I also did some comparison of predicted vs actual rake rates according to his framework, and they seem to fall in line with theory. Caveat being that I used some judgement in applying the criteria, and the actual take rates are approximated based on some benchmarking I’ve personally done.
- Booking.com take rate according to his framework should be 20% + 10% opaque fees + 5% quality control + 5% fraud prevention – 10% high price items – 10% users meet in person (does this qualify?) = 20% vs 14% actual rake
- Other main OTAs: expedia is around 13-18% actual rake, ctrip is around 10-15% actual rake on its hotel inventory
- Smaller chinese competitors such as meituan are at 8-10%, and tongcheng is 6-9%
- Etsy take rate predicted is 20% - 5% transparent fees - 5% buyer beware = 10% vs 5% actual
- Farfetch take rate predicted is 20% + 10% work on platform + 5% quality control + 5% fraud prevention – 5% transparent fees – 5% high price items = 30% vs 33% actual
- Taobao take rate 20% – 5% transparent fees – 5% buyer beware = 10% vs 4% actual
- Tmall take rate 20% + 10% work on platform + 5% quality control – 5% transparent fees – 5% buyer beware = 25% vs 3% actual
- JD.com take rate 20% + 5% quality control – 5% transparent fees – 5% buyer beware = 15% vs 2-8% actual
- Taobao, Tmall, JD all seem to not fit the framework.
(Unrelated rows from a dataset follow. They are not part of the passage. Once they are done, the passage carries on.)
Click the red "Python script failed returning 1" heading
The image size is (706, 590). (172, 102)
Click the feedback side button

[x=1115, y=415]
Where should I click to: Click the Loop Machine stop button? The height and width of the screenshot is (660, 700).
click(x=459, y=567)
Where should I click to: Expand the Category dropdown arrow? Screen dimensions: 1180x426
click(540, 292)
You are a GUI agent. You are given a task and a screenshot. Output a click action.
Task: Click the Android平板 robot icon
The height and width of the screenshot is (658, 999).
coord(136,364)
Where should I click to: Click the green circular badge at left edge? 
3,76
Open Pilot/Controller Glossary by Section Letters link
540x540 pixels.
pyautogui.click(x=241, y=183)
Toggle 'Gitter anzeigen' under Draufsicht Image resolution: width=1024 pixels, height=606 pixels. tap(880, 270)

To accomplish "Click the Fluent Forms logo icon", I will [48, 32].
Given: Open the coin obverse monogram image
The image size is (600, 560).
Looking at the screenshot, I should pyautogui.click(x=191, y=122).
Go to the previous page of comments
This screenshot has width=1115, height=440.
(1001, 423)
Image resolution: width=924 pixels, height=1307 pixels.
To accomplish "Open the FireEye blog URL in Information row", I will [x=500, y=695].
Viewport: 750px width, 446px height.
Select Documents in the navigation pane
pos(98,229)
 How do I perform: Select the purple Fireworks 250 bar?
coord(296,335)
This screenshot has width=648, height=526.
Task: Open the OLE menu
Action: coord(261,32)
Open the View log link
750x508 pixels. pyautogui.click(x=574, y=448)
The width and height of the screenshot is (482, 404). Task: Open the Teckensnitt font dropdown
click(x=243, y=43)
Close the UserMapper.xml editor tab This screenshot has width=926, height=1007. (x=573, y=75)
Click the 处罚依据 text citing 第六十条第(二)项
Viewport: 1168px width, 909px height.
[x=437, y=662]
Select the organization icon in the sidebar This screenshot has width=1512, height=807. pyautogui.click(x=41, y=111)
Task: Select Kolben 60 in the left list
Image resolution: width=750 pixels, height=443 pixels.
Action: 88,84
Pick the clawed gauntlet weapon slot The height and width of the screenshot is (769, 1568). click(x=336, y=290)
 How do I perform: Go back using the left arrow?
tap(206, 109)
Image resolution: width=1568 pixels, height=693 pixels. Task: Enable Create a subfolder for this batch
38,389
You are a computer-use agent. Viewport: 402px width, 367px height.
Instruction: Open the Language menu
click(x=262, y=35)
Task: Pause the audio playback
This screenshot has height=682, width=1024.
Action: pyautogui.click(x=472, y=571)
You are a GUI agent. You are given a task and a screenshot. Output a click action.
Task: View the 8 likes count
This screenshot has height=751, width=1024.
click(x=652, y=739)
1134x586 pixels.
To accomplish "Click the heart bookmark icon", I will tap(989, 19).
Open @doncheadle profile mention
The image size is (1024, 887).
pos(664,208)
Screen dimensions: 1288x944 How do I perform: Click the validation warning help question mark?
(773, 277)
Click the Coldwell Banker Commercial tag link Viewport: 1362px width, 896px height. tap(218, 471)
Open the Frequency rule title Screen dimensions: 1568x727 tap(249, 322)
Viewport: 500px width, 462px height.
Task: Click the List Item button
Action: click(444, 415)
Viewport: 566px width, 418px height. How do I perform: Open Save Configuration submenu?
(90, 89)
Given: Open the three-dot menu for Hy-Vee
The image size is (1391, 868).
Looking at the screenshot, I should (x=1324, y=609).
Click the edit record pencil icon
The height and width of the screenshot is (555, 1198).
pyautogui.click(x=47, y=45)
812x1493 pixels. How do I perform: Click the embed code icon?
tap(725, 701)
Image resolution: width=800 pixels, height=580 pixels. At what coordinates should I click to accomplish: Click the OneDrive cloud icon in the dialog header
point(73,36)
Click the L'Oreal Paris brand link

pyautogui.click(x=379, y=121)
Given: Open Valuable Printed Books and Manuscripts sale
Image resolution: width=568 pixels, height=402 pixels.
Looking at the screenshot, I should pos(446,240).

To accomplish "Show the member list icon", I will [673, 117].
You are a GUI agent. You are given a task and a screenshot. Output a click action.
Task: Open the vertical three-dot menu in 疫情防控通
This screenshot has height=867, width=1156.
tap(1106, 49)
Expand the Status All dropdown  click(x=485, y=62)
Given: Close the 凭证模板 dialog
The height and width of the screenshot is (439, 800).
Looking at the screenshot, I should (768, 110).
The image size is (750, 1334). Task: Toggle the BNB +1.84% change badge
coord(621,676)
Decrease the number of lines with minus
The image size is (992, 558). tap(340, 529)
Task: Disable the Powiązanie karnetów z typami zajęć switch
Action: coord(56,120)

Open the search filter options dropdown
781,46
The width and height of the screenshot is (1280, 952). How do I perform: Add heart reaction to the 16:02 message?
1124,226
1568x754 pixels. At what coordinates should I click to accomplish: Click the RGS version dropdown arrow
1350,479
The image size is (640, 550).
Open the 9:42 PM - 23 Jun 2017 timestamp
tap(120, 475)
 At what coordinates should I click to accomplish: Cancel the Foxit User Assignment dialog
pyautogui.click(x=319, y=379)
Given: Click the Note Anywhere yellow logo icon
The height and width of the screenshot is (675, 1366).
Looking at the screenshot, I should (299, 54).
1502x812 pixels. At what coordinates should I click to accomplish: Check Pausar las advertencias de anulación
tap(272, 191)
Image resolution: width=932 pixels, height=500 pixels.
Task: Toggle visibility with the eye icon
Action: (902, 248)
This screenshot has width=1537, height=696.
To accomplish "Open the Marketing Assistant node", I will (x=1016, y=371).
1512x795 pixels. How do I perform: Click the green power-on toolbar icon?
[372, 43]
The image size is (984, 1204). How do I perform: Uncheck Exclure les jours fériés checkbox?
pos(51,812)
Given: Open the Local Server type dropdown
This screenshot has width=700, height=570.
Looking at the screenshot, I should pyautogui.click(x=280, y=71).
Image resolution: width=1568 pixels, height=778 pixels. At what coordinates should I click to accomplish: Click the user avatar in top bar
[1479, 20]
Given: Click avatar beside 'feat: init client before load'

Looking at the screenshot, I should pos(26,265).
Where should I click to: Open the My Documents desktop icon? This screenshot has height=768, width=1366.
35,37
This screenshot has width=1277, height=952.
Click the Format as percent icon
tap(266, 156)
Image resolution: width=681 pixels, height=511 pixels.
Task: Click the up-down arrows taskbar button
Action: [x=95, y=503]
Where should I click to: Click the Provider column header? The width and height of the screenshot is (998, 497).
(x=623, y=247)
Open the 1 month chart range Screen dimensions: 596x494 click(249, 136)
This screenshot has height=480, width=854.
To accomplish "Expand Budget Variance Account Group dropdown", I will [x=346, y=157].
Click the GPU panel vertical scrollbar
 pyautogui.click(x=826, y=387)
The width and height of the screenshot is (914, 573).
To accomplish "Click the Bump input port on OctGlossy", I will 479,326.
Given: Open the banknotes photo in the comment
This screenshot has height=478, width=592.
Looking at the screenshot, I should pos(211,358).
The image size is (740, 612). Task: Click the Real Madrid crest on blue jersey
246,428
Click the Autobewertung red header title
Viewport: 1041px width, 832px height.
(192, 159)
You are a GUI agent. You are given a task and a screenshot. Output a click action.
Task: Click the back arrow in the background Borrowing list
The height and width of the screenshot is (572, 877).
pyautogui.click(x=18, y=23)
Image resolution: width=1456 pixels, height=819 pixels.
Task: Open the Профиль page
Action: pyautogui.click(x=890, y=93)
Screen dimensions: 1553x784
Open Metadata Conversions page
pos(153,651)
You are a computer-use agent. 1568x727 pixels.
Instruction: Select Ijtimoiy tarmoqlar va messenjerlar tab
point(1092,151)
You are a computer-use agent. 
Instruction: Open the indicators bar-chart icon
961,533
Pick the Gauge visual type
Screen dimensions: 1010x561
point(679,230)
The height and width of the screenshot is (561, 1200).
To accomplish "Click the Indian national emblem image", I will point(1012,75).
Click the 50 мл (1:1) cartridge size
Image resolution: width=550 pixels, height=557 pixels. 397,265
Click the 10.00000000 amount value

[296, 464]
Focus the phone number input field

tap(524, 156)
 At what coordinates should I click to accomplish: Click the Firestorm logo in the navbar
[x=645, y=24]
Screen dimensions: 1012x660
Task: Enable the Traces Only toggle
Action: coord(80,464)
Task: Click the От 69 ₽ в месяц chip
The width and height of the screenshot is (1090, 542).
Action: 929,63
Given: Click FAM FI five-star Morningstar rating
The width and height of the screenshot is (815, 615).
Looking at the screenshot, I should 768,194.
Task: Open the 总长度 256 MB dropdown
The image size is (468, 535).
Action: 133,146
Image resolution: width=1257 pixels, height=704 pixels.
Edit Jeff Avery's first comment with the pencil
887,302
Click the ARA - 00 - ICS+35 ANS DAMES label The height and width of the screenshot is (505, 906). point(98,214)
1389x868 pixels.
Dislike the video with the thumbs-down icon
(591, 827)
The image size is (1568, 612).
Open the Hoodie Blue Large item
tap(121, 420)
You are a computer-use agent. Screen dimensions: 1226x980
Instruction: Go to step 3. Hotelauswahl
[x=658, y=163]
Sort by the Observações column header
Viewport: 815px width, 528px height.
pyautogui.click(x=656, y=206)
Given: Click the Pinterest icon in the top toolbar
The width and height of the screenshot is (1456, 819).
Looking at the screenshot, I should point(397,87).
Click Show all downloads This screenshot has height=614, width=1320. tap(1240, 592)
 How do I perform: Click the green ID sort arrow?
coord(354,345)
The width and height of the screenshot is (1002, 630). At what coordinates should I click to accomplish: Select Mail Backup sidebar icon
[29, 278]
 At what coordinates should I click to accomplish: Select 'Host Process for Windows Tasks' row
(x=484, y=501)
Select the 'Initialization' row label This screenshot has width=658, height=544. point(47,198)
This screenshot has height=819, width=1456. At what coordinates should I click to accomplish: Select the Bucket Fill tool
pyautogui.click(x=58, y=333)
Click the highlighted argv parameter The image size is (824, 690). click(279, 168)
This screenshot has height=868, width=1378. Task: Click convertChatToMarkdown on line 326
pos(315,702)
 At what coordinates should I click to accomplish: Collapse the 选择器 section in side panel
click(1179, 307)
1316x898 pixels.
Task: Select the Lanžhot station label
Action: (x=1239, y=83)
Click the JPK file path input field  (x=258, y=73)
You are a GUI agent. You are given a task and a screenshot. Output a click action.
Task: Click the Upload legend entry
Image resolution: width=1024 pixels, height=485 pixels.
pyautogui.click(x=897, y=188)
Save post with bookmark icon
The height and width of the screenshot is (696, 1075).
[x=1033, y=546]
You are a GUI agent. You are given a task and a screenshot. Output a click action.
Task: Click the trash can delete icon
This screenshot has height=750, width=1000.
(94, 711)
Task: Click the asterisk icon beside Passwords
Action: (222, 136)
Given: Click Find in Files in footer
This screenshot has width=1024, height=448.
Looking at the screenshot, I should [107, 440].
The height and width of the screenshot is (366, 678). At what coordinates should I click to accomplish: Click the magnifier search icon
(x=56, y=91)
My guess is this has to do with China’s market, and how Taobao was initially started as a platform with 0 fees to compete against EachNet. So the starting point was at a 0% take rather than 20%
- Mercado libre take rate 20% + 5% quality control – 5% transparent fees – 5% buyer beware = 15% vs 17% actual
- Stubhub/Seatgeek take rate 20% + 10% opaque fees + 5% quality control + 5% fraud prevention - 5% high price items = 35% vs 40%+ actual
If I’m mistaken on any of the above or if you have responses, feel free to let me know and I’ll correct the post as needed.